===== Given data =====
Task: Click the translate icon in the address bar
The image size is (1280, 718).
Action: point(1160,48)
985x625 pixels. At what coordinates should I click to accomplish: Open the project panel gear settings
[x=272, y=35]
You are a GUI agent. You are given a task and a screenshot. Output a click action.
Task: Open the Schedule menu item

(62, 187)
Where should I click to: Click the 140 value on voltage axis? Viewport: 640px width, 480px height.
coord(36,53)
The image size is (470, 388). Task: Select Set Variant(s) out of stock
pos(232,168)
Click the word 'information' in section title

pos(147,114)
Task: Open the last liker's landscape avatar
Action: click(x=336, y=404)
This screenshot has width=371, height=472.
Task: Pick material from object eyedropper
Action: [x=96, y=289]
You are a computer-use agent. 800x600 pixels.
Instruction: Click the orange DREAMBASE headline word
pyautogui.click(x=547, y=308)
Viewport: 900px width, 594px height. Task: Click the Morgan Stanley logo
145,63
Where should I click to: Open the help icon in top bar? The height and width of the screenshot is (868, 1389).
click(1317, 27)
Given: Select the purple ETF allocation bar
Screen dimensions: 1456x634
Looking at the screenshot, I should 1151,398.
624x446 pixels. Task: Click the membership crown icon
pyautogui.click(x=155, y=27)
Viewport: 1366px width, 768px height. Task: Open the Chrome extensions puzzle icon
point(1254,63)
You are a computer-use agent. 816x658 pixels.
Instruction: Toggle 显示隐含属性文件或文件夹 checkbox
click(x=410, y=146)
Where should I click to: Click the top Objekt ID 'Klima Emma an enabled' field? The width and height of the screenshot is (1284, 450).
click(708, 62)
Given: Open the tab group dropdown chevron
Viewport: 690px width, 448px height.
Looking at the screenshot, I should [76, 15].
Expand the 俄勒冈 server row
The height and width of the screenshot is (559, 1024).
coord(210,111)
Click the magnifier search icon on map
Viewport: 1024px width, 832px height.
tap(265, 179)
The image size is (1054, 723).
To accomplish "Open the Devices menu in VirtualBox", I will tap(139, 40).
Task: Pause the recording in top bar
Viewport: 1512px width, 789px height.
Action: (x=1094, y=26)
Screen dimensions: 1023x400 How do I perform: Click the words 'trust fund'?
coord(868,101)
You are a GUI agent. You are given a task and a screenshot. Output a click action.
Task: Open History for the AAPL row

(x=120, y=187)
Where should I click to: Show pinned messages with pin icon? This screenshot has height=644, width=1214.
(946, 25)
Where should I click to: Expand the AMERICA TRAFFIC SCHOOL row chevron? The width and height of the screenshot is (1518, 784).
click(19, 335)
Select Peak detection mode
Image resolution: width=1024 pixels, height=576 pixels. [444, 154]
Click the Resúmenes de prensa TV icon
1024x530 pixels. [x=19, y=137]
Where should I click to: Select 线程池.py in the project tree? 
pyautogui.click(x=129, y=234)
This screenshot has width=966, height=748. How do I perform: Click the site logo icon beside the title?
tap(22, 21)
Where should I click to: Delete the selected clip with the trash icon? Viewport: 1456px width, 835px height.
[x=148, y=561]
=====
Repeat every record exactly as written, please.

Written answer:
Task: Click the translate icon in the address bar
The image size is (1280, 718).
Action: point(1160,48)
985x625 pixels. At what coordinates should I click to accomplish: Open the project panel gear settings
[x=272, y=35]
You are a GUI agent. You are given a task and a screenshot. Output a click action.
Task: Open the Schedule menu item

(62, 187)
Where should I click to: Click the 140 value on voltage axis? Viewport: 640px width, 480px height.
coord(36,53)
The image size is (470, 388). Task: Select Set Variant(s) out of stock
pos(232,168)
Click the word 'information' in section title

pos(147,114)
Task: Open the last liker's landscape avatar
Action: click(x=336, y=404)
This screenshot has width=371, height=472.
Task: Pick material from object eyedropper
Action: [x=96, y=289]
You are a computer-use agent. 800x600 pixels.
Instruction: Click the orange DREAMBASE headline word
pyautogui.click(x=547, y=308)
Viewport: 900px width, 594px height. Task: Click the Morgan Stanley logo
145,63
Where should I click to: Open the help icon in top bar? The height and width of the screenshot is (868, 1389).
click(1317, 27)
Given: Select the purple ETF allocation bar
Screen dimensions: 1456x634
Looking at the screenshot, I should 1151,398.
624x446 pixels. Task: Click the membership crown icon
pyautogui.click(x=155, y=27)
Viewport: 1366px width, 768px height. Task: Open the Chrome extensions puzzle icon
point(1254,63)
You are a computer-use agent. 816x658 pixels.
Instruction: Toggle 显示隐含属性文件或文件夹 checkbox
click(x=410, y=146)
Where should I click to: Click the top Objekt ID 'Klima Emma an enabled' field? The width and height of the screenshot is (1284, 450).
click(708, 62)
Given: Open the tab group dropdown chevron
Viewport: 690px width, 448px height.
Looking at the screenshot, I should [76, 15].
Expand the 俄勒冈 server row
The height and width of the screenshot is (559, 1024).
coord(210,111)
Click the magnifier search icon on map
Viewport: 1024px width, 832px height.
tap(265, 179)
The image size is (1054, 723).
To accomplish "Open the Devices menu in VirtualBox", I will tap(139, 40).
Task: Pause the recording in top bar
Viewport: 1512px width, 789px height.
Action: (x=1094, y=26)
Screen dimensions: 1023x400 How do I perform: Click the words 'trust fund'?
coord(868,101)
You are a GUI agent. You are given a task and a screenshot. Output a click action.
Task: Open History for the AAPL row

(x=120, y=187)
Where should I click to: Show pinned messages with pin icon? This screenshot has height=644, width=1214.
(946, 25)
Where should I click to: Expand the AMERICA TRAFFIC SCHOOL row chevron? The width and height of the screenshot is (1518, 784).
click(19, 335)
Select Peak detection mode
Image resolution: width=1024 pixels, height=576 pixels. [444, 154]
Click the Resúmenes de prensa TV icon
1024x530 pixels. [x=19, y=137]
Where should I click to: Select 线程池.py in the project tree? 
pyautogui.click(x=129, y=234)
This screenshot has width=966, height=748. How do I perform: Click the site logo icon beside the title?
tap(22, 21)
Where should I click to: Delete the selected clip with the trash icon? Viewport: 1456px width, 835px height.
[x=148, y=561]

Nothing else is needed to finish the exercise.